___ DATA FOR THIS EXERCISE

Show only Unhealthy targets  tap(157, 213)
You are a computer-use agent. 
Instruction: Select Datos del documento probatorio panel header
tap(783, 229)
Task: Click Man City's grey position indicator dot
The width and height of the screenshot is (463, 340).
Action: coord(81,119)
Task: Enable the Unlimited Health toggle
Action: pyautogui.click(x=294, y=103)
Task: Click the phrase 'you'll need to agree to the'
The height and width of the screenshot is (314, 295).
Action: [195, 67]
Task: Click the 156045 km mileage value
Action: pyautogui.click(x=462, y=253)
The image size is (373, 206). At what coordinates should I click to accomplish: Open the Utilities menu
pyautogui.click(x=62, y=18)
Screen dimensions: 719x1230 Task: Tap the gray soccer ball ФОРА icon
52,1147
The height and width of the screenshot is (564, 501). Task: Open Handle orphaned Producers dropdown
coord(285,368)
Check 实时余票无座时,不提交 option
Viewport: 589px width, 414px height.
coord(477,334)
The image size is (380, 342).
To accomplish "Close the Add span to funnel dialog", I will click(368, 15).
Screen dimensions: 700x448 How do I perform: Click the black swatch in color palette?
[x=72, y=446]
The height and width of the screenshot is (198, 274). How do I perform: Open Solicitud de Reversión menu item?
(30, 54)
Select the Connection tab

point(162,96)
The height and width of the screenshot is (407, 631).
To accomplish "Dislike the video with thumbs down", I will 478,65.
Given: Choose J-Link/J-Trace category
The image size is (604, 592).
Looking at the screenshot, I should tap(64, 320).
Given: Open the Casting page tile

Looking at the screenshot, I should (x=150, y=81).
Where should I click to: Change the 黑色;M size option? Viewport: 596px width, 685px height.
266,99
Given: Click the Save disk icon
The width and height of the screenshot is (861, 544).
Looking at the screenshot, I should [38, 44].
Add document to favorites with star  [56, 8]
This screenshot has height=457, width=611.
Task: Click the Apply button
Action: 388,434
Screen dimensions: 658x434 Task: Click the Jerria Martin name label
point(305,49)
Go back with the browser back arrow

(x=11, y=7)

______

PROBLEM DESCRIPTION: The entire listing must be repeated without a single change.

WRITTEN RESPONSE:
Show only Unhealthy targets  tap(157, 213)
You are a computer-use agent. 
Instruction: Select Datos del documento probatorio panel header
tap(783, 229)
Task: Click Man City's grey position indicator dot
The width and height of the screenshot is (463, 340).
Action: coord(81,119)
Task: Enable the Unlimited Health toggle
Action: pyautogui.click(x=294, y=103)
Task: Click the phrase 'you'll need to agree to the'
The height and width of the screenshot is (314, 295).
Action: [195, 67]
Task: Click the 156045 km mileage value
Action: pyautogui.click(x=462, y=253)
The image size is (373, 206). At what coordinates should I click to accomplish: Open the Utilities menu
pyautogui.click(x=62, y=18)
Screen dimensions: 719x1230 Task: Tap the gray soccer ball ФОРА icon
52,1147
The height and width of the screenshot is (564, 501). Task: Open Handle orphaned Producers dropdown
coord(285,368)
Check 实时余票无座时,不提交 option
Viewport: 589px width, 414px height.
coord(477,334)
The image size is (380, 342).
To accomplish "Close the Add span to funnel dialog", I will click(368, 15).
Screen dimensions: 700x448 How do I perform: Click the black swatch in color palette?
[x=72, y=446]
The height and width of the screenshot is (198, 274). How do I perform: Open Solicitud de Reversión menu item?
(30, 54)
Select the Connection tab

point(162,96)
The height and width of the screenshot is (407, 631).
To accomplish "Dislike the video with thumbs down", I will 478,65.
Given: Choose J-Link/J-Trace category
The image size is (604, 592).
Looking at the screenshot, I should tap(64, 320).
Given: Open the Casting page tile

Looking at the screenshot, I should (x=150, y=81).
Where should I click to: Change the 黑色;M size option? Viewport: 596px width, 685px height.
266,99
Given: Click the Save disk icon
The width and height of the screenshot is (861, 544).
Looking at the screenshot, I should [38, 44].
Add document to favorites with star  [56, 8]
This screenshot has height=457, width=611.
Task: Click the Apply button
Action: 388,434
Screen dimensions: 658x434 Task: Click the Jerria Martin name label
point(305,49)
Go back with the browser back arrow

(x=11, y=7)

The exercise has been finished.